Showing posts with label bush. Show all posts
Showing posts with label bush. Show all posts

Saturday, May 24, 2008

Bush/McCain


You know it's bad when you can't even muster a successful fundraiser in your own backyard (from Phoenix Biz Journal):

A Tuesday fundraiser headlined by President Bush for U.S. Sen. John McCain's presidential campaign is being moved out of the Phoenix Convention Center.

Sources familiar with the situation said the Bush-McCain event was not selling enough tickets to fill the Convention Center space, and that there were concerns about more anti-war protesters showing up outside the venue than attending the fundraiser inside.

Another source said there were concerns about the media covering the event.

Bush's Arizona fundraising effort for McCain is being moved to private residences in the Phoenix area. A White House official said the event was being moved because the McCain campaign prefers private fundraisers and it is Bush administration policy to have events in public venues open to the media. The White House official said to reconcile that the Tuesday event will be held at a private venue and not the Convention Center.

Convention Center personnel confirmed the event has been canceled at their venue.

Tickets to the event were to range from $1,000 to $25,000 for VIP treatment. Money was to go toward McCain's presidential bid and a number of Republican Party organs.

Anti-war protesters were planning to be out in force. President Bush's job approval rating stands at 31 percent, according to RealClearPolitics.com.

The McCain campaign referred questions on the fundraiser change to the White House press office.

I had planned on going to the protest, but they've taken all the fun out of it by cancelling. They thought that it might not look good on the evening news to have their patrons outnumbered by protesters.

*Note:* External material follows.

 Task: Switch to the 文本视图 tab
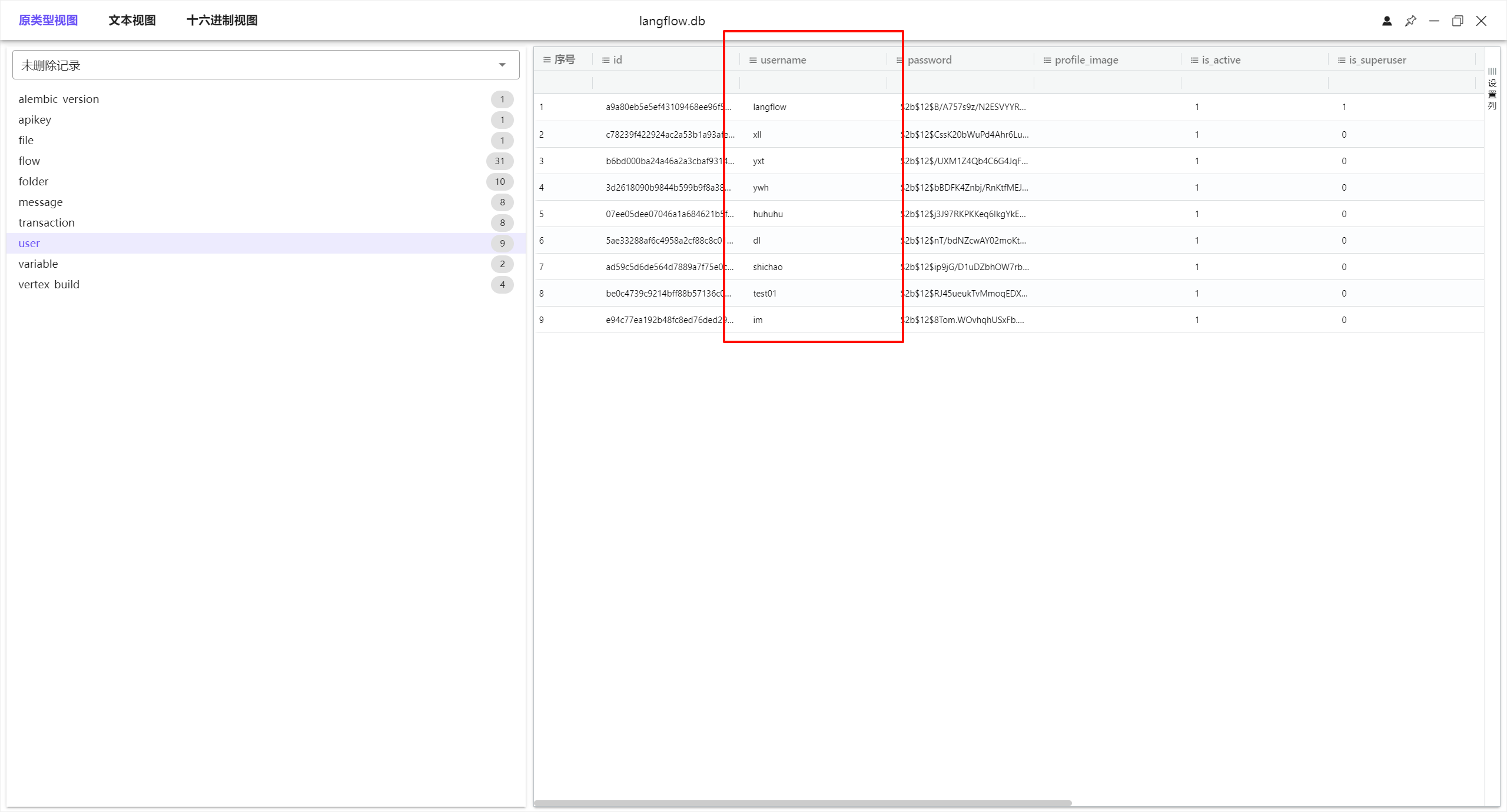pyautogui.click(x=132, y=21)
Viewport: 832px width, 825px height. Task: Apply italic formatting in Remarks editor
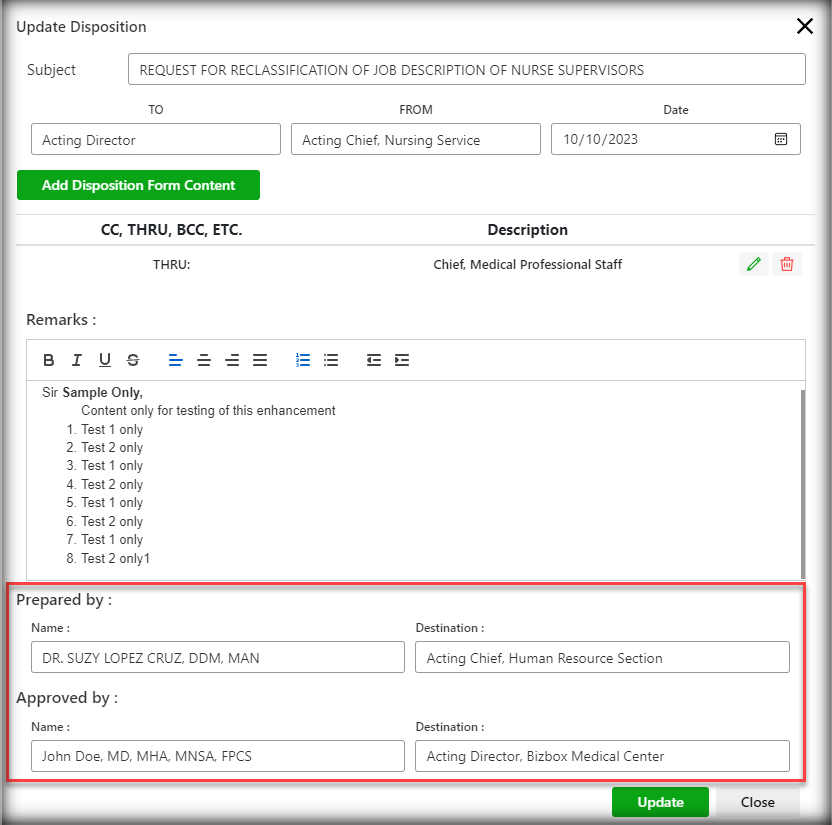coord(77,360)
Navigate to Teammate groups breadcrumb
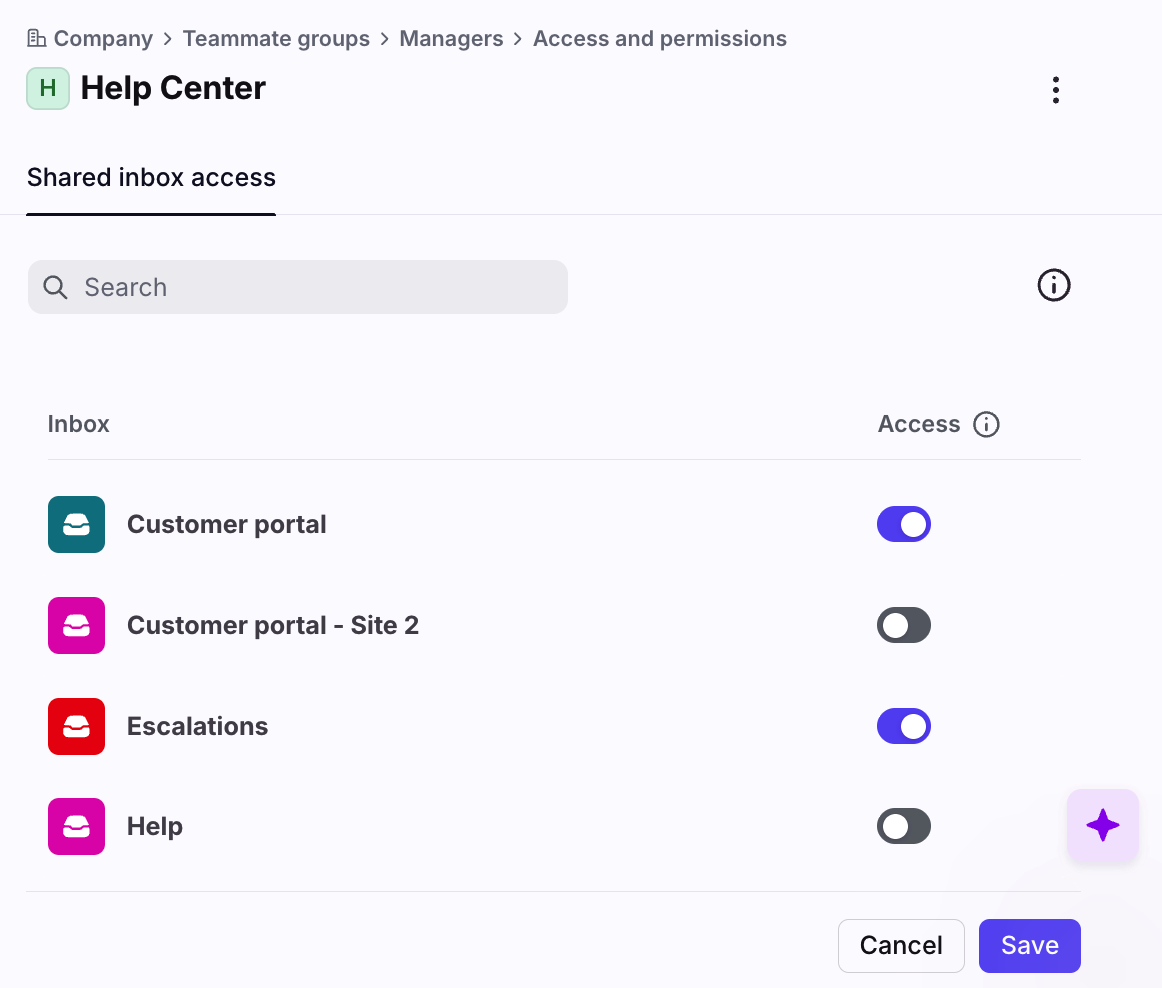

There are no guarantees that McCain will even win his home state in November. In a historically conservative state, his wishy-washy bonafides on the right will keep many Republicans home on election day. And Dems will turn out in record numbers to assure that we don't have 4 more years of Bush policies.

"The bedfellows politics made are never strange. It only seems that way to those who have not watched the courtship." -- Marcel Achard (French Playwright, 1899-1974)

Friday, January 25, 2008

Stimulate this


Dumb, dumb, dumb. In typical Republican fashion, the President thinks the best way to get out of a problem is to spend your way out of it. The proposed economic stimulus plan suggests just that. That was his response to 9/11 and it's his response to an economic downturn. To be fair, it appears to also be the answer of our leading Democrats.

The people that will get the most are the ones that need it the least and that are likely to just save it. So, you've rewarded the rich, done nothing to help the economy and have effectively handed off a larger deficit to the incoming administration. Brilliant.

I'd gladly give every bit of refund that we would get if it would help move us closer to universal healthcare or to reduce our dependence on foreign oil. Instead of attacking the real causes of why people can't make ends meet, they've done a blatant attention-grabbing stunt to mollify the electorate and make the Republican candidates look better.

When are these idiots going to get it through their thick fucking heads that trickle-down doesn't work? We need a trickle-up policy. Until you lift people out of poverty, you are going to have an increasingly two-class society.

Now, someone I like a lot, Paul Krugman, has said all this better than me:

Published on Friday, January 25, 2008 by The New York Times
Stimulus Gone Bad
by Paul Krugman


House Democrats and the White House have reached an agreement on an economic stimulus plan. Unfortunately, the plan - which essentially consists of nothing but tax cuts and gives most of those tax cuts to people in fairly good financial shape - looks like a lemon.

Specifically, the Democrats appear to have buckled in the face of the Bush administration’s ideological rigidity, dropping demands for provisions that would have helped those most in need. And those happen to be the same provisions that might actually have made the stimulus plan effective.

Those are harsh words, so let me explain what’s going on.

Aside from business tax breaks - which are an unhappy story for another column - the plan gives each worker making less than $75,000 a $300 check, plus additional amounts to people who make enough to pay substantial sums in income tax. This ensures that the bulk of the money would go to people who are doing O.K. financially - which misses the whole point.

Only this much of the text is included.